Numerical results are reported in Table 2. For this problem, all the three methods can compute the solution as desired accuracy, and the numerical behaviours of the latter two methods are better. In particular, the CPU time of Algorithm 3 is slightly less than that of Algorithm 2.

Example 4.3 Consider equation (1.1) with

$ A=\left(\begin{array}{ccccc} 2 & -1 & & & \\ & 2 & -1 & & \\ & & \ddots & \ddots & \\ & & & 2 & -1 \\ -1 & & & & 2 \\ \end{array}\right)\in\mathbb{R}^{n\times n}, \quad B=\omega A, \quad C=I. $

Here we take $ n=100 $. For different values of parameter $ \omega $, the numerical results are shown in Table 3. It can be seen from the table that the numerical effects of the three methods are all well.
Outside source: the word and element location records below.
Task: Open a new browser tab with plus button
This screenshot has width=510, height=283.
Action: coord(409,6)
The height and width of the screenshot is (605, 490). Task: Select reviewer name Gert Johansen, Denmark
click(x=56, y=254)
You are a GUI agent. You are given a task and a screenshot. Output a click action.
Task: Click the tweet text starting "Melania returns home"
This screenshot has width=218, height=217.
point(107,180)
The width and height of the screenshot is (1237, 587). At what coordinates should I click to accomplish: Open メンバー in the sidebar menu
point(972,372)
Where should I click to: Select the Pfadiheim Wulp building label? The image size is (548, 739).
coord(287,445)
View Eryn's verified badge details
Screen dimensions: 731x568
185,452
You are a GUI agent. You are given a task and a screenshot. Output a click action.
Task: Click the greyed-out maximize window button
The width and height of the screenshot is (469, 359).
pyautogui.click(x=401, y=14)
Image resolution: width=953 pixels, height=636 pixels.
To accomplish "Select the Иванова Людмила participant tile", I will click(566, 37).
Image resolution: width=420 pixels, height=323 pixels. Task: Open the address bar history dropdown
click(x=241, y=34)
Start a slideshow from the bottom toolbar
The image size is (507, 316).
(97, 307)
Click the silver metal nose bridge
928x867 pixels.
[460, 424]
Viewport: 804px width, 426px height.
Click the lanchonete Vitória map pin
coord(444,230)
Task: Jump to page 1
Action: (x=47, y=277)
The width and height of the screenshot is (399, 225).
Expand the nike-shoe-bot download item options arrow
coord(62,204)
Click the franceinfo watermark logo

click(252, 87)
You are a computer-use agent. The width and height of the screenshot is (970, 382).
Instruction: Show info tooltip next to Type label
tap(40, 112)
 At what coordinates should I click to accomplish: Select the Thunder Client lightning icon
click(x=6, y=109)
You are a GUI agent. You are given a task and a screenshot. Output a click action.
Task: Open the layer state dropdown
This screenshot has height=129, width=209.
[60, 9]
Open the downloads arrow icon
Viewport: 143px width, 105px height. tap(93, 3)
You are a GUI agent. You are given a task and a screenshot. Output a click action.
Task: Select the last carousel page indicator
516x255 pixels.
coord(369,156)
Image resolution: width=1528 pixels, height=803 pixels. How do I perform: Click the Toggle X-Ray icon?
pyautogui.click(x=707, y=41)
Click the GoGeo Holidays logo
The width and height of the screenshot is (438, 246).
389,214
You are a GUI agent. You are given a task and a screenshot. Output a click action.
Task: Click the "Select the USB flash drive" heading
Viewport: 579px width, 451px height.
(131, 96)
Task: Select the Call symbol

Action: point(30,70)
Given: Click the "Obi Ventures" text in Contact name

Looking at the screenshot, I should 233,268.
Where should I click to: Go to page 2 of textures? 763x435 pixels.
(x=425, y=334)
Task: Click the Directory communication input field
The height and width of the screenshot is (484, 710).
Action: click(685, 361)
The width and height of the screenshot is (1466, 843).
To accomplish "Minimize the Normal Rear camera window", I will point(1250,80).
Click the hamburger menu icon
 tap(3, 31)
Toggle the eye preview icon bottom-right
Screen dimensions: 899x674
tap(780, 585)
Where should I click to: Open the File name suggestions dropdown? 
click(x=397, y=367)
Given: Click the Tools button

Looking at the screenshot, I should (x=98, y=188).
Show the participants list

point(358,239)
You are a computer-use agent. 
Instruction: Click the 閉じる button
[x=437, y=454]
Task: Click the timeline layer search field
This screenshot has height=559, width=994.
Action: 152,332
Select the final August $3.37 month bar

In particular, when $ \alpha=\max\{a_{ii}\} $ and $ \beta=\max\{b_{ii}\} $ differ greatly, Algorithm 3 requires the lest CPU time.

Example 4.4 Consider equation (1.1) with

$ A=\left(\begin{array}{ccccc} 3 & -1 & & & \\ -1 & 3 & -1 & & \\ & \ddots & \ddots & \ddots & \\ & & -1 & 3 & -1 \\ & & & -1 & 3 \\ \end{array}\right), \quad B=\left(\begin{array}{ccccc} n+1 & -1 & \cdots & -1 & -1 \\ -1 & n+1 & \cdots & -1 & -1\\ \vdots & \vdots & \ddots & \vdots & \vdots\\ -1 & -1 & \cdots & n+1 & -1 \\ -1 & -1 & \cdots & -1 & n+1 \\ \end{array}\right), $

and $ C=I $. For different values of $ n $, the numerical results are shown in Table 4. It can be seen that the numerical effects of the three methods are all well. In particular, Algorithm 3 requires the lest CPU time.

From the above four examples, it can be seen that Algorithm 3 is feasible. In particular, when $ \alpha=\max\{a_{ii}\} $ and $ \beta=\max\{b_{ii}\} $ differ greatly, Algorithm 3 requires the lest CPU time, so it is also effective.

In this paper, the numerical solution of M-matrix Sylvester equations is studied, and a class of Smith-like iteration method is proposed to solve the equation. Convergence analysis and numerical examples show that the new method is feasible. In addition, it is effective under certain conditions.